Overland Track

The possum is trying to get into my tent. The Sydney siders have poured water on it and the Melburnians have actually slapped it one. The possum cares not. Though he has just realised my tent zips are at the top; a trick I learnt after a currawong (a fucking huge raven) opened my backpack, ripped open my ziplocks and just littered the mountain side with my “don’t lose stuff”. The fourth time I’ve nearly lost my passport.

I’m at Lake St Clair in Tasmania. The finish line of the +80km Overland Track, perhaps the great bushwalk of Australia.

I finished yesterday, exactly six days after starting. The bus to Hobart only runs on a Thursday and so I am forced to spend a day and a half swimming, eating, writing, hunting platypus and fighting possums.

But before the memories rust and warp.

How it began

“Deep in the Great Tasmanian Wilderness there’s this place right, called the labyrinth. You have to walk for six days to get there, no roads at all! Anyway, my friend went and he said it was another world of little lakes and channels that make some kind of crazy ass maze”

This was two months ago when I was cycling round Taz. I was penguin spotting by accident and came across a local called Joseph and his troupe. Above is an approximation of one of his many recommendations. He had me at “Great Tasmanian Wilderness”.


Yeah Joe, tell us about what a fucking lousy job you did preparing.
I’ve never been hiking mind, I don’t count DoE because it was a peace of piss, cadets don’t count it because they had proof I used my phone. Either way I should of done more research.

I bought $30 worth of cereal bars, apricot and roll mats. I spent the same again on socks, a compass and a map and to be truthful it would have been better for me to spend the $60 solely on food. On tinned food, cold food, raw fish anything. Just not cereal bars and apricot. Apricot… Fuck you Joe.

The bus ticket was $50 from Launceston to Cradle Mountain and then eight days later from Lake St Clair to Hobart. (Half price as I lied and said I was a student)

So far so gravy. However on arriving at Cradle I was informed in quick succession that:

1. I had to book a walk.
2. I could only leave the next day.
3. I would be “stupid indeed” to go it alone.
4. I needed a $30 pass.
5. The booking would cost $200.

To put it into slight perspective $200 is only ten hours of Sydney fundraising, of which I still had some saved. But it’s also a return flight to NZ.

The lady on the desk instantly knew I would try and scam my way out of it and gleefully showed me how it was impossible. The number of rangers and the fact that there is physically only one path to follow make fare evasion impossible. I still got the map out and looked for sneaky by-ways onto the track for all of 30 seconds. Wilderness means wilderness.

So I paid it and was worth every cent. Setting up camp and examining the map by torch was like some Christmas morning. Knowing I’d walk past the walls of Jericho, through the Acropolis, Kia Ora, the Forgotten Lake and onto the Labyrinth. I couldn’t sleep for excitement. The weather was forecasted fine and I had all I needed for the next 8 days in my pack. I was ready?

→ Information shown:
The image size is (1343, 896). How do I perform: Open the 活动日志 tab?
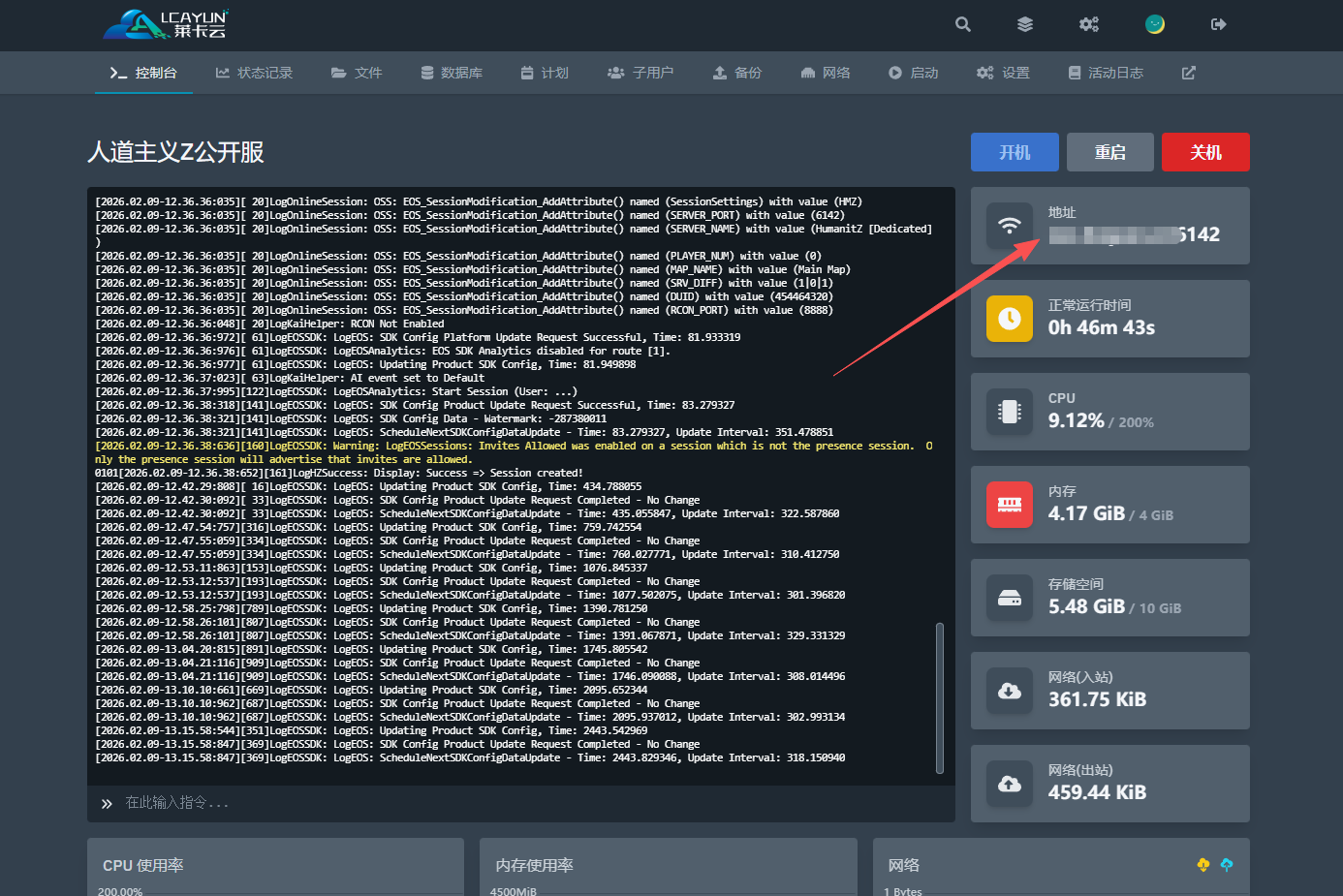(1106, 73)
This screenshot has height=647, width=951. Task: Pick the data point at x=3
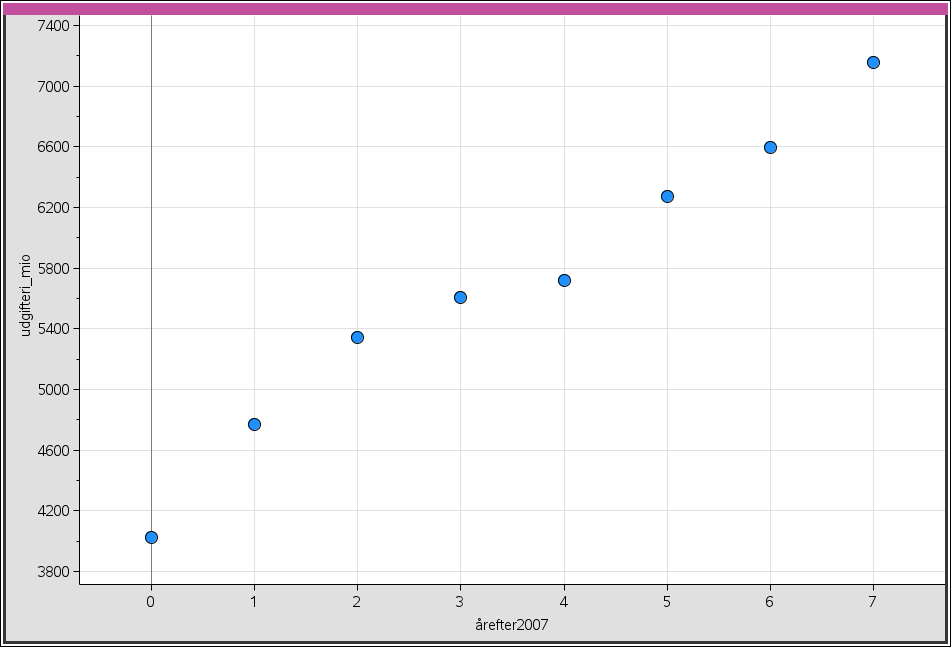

→ To-do list:
A. In the Overland Track account, on which day of the week does the bus to Hobart run?
B. Set down the part of the Overland Track account that opens with the words containing "The lady on" and closes with "Wilderness means wilderness.".
Nothing in the material above is needed here.

→ Correct answers:
A. Thursday.

B.
The lady on the desk instantly knew I would try and scam my way out of it and gleefully showed me how it was impossible. The number of rangers and the fact that there is physically only one path to follow make fare evasion impossible. I still got the map out and looked for sneaky by-ways onto the track for all of 30 seconds. Wilderness means wilderness.